How do we define learning in the 21st century? According to NIE Senior Education Research Scientist Dr David Huang, learning should not only involve the ability to acquire knowledge efficiently, but also be able to innovatively transfer the newly acquired knowledge beyond specific contexts and instances, a process called “creative transfer”. In this article, he shares more about his research project that focuses on creative transfer in Math.

Creative transfer occurs when students synthesize, expand, combine and adapt their knowledge in transfer so as to create novel concepts and procedures. “An example of creative transfer is a student creating a solution method for a question in a curriculum topic they have never learned before,” says Dr David Huang.

His research project consists of two sub-studies, the first of which (Study 1) was conducted on primary school students across three local schools. Study 1, he explains, explores the extent to which the learners’ domain knowledge of the already learned topics of fraction multiplication and whole number division can influence their creative transfer to the untaught topic of fraction division.

“In Study 1, we found that procedural flexibility and conceptual knowledge are particularly important for transfer to take place,” he notes.

Discovering Learners’ Potential for Creative Transfer

In the initial stages of the study, the research team found that there were a number of students who already had prior exposure to fraction division before it was introduced in the formal curriculum.

“After realizing this situation, we took the opportunity to compare creative transfer (by students who had no prior exposure to fraction division) versus application of knowledge in usual transfer (by students who had prior exposure),” he explains.

The direct comparison between the two groups of students led to the finding that procedural flexibility of (previously learnt) whole number division and fraction multiplication was particularly important for those students who had prior exposure to fraction division. Meanwhile, for those who did not have prior exposure, their conceptual knowledge of whole number division and fraction multiplication was important for them to invent their own methods in solving fraction division problems.

“Teachers and researchers were also pleasantly surprised to note that students developed many novel creative transfer approaches to solve fraction division problems, suggesting that students in Singapore have good potentials in creative transfer,” he shares.

Further Implications of the Study

The research project has important implications on how teachers can change their approach in teaching new topics and at the same time, foster deep learning in the classroom.

David shares that the research team has given feedback to teachers that students had difficulties in answering conceptual questions, for example drawing models to illustrate and explain mathematical relationships.

“Based on our observations, many students answered the questions by providing procedural steps instead,” he states. “This suggests a need for developing students’ conceptual knowledge, as well as strengthening the disciplinary language in explaining concepts and mathematical relationships.”

Furthermore, the study has shown that students who do not have prior exposure to fraction division have used their prior conceptual knowledge on whole number division and fraction multiplication to solve novel problems on fraction division.

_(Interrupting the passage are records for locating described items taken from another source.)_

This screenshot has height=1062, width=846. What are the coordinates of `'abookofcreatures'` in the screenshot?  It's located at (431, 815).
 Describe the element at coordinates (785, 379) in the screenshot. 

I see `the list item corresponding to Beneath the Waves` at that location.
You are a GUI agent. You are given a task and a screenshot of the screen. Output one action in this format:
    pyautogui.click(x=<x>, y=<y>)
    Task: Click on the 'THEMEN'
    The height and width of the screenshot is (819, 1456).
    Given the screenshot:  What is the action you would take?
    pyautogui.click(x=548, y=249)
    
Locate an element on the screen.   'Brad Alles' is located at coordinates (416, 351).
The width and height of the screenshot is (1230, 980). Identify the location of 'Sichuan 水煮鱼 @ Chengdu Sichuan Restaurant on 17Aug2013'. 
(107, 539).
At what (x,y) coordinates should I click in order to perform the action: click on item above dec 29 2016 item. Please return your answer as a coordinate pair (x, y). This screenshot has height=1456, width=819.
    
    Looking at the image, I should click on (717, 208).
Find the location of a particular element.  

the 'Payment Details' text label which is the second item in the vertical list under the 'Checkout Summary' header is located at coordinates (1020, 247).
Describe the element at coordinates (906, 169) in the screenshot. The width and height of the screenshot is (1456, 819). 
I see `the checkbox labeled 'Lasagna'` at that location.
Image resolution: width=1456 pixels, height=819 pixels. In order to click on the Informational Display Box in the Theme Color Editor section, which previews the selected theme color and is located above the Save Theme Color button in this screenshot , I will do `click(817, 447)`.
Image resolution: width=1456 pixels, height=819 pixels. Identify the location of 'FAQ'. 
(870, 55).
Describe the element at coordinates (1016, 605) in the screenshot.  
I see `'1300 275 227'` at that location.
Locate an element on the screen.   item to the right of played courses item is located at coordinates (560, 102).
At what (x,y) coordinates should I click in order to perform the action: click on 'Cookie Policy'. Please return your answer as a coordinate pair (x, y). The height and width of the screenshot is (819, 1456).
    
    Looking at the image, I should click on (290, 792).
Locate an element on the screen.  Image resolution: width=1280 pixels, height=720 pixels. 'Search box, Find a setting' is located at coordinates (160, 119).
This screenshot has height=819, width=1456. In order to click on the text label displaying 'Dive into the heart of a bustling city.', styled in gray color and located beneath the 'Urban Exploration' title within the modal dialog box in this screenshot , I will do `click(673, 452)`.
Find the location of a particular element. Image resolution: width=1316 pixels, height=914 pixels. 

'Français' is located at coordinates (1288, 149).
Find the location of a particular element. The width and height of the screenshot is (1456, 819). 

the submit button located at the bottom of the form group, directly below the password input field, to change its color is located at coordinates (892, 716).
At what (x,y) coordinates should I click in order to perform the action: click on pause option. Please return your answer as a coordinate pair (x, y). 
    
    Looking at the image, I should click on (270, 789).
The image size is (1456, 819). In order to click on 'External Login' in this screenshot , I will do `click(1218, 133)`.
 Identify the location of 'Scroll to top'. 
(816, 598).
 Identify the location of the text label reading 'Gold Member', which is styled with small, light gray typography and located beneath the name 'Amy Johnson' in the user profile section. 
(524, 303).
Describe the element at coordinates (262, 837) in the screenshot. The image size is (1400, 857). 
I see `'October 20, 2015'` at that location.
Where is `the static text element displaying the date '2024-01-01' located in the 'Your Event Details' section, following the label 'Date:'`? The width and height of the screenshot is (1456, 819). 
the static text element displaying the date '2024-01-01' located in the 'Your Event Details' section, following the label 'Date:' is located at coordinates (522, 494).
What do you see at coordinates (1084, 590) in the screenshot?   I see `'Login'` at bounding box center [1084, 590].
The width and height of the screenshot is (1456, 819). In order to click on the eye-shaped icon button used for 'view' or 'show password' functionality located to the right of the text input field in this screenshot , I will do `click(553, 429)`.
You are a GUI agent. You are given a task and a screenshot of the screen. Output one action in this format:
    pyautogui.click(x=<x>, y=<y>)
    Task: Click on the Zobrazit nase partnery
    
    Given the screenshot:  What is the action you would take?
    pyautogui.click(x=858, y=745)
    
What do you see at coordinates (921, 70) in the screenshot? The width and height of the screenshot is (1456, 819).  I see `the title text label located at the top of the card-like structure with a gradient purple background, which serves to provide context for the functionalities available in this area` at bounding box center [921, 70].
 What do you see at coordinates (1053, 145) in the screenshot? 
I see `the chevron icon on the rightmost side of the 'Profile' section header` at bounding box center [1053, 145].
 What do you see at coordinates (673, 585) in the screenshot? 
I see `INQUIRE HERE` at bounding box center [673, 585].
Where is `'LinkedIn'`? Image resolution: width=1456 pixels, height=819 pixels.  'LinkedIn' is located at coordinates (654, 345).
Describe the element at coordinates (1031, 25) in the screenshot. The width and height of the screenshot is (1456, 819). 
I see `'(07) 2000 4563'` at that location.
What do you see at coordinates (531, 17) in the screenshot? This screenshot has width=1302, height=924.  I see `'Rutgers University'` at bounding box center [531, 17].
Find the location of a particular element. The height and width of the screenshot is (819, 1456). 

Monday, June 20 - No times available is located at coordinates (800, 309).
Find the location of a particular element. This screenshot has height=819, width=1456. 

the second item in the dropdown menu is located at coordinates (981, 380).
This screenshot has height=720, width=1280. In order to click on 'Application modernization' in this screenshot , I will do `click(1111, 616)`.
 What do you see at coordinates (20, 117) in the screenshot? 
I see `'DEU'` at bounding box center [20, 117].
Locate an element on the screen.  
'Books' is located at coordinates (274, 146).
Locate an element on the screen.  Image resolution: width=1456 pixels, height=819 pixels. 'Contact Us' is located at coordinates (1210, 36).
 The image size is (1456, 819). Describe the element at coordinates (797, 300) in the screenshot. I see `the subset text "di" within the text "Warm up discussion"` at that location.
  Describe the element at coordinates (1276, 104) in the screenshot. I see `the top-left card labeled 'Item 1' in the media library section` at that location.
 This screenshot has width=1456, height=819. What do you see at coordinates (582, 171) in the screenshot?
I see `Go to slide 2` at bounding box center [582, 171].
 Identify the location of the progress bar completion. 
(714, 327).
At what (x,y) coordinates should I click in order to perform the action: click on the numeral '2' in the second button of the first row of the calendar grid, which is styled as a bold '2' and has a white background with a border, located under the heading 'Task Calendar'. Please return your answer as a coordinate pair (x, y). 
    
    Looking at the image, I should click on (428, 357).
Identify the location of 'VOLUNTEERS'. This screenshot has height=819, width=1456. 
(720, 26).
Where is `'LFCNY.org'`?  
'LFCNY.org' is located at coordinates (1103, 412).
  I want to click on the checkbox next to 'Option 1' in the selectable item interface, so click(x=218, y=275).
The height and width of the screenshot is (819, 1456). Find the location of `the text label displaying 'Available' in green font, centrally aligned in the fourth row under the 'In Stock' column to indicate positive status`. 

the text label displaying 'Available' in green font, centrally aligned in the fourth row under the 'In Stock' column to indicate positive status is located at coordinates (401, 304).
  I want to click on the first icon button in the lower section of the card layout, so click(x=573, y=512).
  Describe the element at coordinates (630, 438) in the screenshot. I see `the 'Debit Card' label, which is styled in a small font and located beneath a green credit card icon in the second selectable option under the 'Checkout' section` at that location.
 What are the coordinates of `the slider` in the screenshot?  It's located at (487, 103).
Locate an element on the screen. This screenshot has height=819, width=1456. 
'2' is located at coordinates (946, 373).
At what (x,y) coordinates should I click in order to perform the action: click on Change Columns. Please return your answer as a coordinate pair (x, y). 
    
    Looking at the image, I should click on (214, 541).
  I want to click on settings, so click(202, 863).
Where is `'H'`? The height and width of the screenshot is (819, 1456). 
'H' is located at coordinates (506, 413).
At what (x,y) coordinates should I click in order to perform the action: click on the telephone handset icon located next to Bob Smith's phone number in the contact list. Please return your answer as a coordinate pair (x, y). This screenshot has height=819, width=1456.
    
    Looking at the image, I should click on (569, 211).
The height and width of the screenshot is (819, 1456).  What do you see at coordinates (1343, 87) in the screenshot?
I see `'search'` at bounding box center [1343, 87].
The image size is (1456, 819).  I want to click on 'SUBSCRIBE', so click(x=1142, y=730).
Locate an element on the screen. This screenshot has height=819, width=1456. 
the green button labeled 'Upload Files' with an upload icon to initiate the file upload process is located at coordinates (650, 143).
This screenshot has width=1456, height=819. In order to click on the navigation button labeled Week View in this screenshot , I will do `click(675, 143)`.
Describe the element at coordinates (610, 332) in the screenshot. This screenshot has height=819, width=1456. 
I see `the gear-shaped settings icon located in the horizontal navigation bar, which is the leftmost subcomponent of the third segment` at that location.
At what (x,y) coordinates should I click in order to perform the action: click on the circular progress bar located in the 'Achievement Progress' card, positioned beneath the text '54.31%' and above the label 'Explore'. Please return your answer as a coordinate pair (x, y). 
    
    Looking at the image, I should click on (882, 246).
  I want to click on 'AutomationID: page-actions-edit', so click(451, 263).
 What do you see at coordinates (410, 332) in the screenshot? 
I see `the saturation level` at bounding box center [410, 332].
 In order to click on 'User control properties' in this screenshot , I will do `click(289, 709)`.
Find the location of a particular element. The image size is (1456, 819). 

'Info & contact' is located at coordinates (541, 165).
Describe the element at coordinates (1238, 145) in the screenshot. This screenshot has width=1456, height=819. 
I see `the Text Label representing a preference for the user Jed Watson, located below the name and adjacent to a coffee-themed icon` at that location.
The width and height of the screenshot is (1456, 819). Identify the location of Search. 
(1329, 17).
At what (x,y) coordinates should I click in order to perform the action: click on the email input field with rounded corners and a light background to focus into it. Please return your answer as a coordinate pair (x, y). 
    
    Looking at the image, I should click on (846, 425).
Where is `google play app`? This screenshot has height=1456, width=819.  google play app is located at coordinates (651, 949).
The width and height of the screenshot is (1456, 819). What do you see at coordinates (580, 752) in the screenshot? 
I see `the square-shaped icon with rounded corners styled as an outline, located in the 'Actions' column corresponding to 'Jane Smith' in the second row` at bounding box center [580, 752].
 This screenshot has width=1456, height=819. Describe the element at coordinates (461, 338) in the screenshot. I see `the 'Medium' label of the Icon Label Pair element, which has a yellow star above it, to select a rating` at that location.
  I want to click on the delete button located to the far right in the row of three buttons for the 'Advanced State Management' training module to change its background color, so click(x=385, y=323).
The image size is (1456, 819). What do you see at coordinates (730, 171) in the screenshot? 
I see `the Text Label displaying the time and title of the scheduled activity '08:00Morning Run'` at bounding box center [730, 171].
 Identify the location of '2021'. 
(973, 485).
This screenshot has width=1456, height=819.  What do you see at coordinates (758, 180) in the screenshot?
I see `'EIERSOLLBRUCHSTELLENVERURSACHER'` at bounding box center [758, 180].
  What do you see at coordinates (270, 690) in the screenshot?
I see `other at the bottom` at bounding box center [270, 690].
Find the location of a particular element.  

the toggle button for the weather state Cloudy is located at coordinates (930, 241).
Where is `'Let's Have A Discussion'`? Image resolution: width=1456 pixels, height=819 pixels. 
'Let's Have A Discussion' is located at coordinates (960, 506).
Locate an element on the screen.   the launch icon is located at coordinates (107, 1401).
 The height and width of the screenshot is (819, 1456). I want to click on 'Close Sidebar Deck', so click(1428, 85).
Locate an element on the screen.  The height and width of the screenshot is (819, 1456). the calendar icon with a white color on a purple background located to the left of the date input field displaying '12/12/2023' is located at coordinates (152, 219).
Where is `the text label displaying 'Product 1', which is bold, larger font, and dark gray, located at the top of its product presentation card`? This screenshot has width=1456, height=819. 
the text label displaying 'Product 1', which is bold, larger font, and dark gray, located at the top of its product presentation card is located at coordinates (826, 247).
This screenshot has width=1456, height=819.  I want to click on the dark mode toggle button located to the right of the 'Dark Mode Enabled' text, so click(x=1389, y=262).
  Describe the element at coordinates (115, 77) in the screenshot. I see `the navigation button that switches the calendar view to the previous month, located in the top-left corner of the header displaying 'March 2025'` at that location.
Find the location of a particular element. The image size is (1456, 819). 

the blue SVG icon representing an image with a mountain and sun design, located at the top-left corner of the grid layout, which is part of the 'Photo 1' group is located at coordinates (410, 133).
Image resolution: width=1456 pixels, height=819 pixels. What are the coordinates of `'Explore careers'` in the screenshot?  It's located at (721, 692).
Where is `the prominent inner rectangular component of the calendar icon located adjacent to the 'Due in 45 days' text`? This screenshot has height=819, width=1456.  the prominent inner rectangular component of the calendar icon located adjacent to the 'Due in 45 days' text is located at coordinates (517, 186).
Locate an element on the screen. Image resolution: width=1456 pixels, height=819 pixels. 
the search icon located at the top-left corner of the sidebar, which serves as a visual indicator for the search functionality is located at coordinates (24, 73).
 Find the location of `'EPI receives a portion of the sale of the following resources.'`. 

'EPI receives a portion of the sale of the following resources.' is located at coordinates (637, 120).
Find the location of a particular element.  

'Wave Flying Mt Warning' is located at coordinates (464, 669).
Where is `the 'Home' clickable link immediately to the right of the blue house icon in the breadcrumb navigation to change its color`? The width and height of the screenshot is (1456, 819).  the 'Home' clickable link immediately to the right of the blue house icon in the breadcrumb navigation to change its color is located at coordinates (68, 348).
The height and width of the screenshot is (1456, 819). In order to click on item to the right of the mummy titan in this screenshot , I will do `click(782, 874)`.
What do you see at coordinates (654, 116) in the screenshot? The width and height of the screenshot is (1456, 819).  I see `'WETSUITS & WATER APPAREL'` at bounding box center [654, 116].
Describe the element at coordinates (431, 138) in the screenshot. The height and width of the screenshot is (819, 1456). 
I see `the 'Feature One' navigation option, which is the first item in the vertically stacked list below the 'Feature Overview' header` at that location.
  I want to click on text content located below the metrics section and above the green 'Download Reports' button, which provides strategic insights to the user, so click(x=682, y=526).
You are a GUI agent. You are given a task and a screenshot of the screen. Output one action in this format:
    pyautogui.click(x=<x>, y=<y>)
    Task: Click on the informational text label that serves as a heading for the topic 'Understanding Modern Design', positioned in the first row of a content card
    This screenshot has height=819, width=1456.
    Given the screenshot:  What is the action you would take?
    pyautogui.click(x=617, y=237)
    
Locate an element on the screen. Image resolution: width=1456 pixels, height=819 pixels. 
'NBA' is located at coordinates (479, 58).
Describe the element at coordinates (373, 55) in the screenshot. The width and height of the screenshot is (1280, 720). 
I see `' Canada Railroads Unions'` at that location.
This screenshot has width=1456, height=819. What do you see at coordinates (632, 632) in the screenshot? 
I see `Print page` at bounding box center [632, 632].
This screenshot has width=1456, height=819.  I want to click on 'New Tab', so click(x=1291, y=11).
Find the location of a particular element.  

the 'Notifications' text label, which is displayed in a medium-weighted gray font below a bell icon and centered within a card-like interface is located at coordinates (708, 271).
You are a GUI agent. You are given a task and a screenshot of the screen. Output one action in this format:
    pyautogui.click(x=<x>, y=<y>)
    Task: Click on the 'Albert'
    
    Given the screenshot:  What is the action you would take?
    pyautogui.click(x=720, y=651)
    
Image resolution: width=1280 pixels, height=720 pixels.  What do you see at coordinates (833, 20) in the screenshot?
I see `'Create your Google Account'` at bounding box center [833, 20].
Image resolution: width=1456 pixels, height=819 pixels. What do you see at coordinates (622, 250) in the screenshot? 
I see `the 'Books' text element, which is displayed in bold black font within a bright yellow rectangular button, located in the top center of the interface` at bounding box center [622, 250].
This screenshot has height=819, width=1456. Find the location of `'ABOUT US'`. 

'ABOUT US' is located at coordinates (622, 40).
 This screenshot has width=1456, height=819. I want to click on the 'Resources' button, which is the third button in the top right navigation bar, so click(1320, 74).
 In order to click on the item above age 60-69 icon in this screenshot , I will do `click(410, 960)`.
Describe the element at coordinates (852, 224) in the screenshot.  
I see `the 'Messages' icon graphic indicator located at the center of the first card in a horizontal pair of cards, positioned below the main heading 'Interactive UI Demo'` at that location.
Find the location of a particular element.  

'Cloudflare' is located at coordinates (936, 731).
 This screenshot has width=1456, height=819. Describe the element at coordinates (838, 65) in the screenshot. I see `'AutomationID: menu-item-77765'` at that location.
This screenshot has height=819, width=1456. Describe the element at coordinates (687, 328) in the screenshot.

Thus, this implies that having procedural knowledge, while necessary, is not sufficient. “A deep conceptual understanding of a topic would not only help students learn the topic well, but also prepare them to use the conceptual understanding to deal with new curriculum topics later on,” he explains.

Meanwhile, for students who already had prior exposure to fraction division, their procedural flexibility of whole number division and fraction multiplication predicts their transfer in solving fraction division problems.

“To strengthen students’ procedural flexibility, teachers can encourage them to solve problems using as many methods as possible, even if some methods are not as efficient,” he shares. “This flexibility could help students integrate the old curriculum topics they had learned before with new topics they are currently learning.”

Enhancing Our Understanding of Creative Transfer

David shares that Study 2 will be rolled out in May 2022.

“Study 1 has provided us with an understanding on the different forms of domain knowledge that can influence creative transfer in learners,” he says.

“Study 2, meanwhile, seeks to examine ‘compare and contrast’ as a pedagogy in developing students’ domain knowledge. It also looks at whether improving domain knowledge of already learned curriculum topics increases students’ performance in creative transfer.”

The creative transfer of knowledge, he emphasizes, should be an essential feature in education. The payoff for meaningful instruction lies in not just an immediate retention of the learned information, but also in transfer to novel situations in future.

“As future novel situations may not be known to the present teachers and learners, students need to be capable of dealing with transfer tasks that teachers cannot (or do not) directly prepare them for,” he adds. “Hence, developing students’ ability for creative transfer empowers them to be the future pillars of tomorrow.”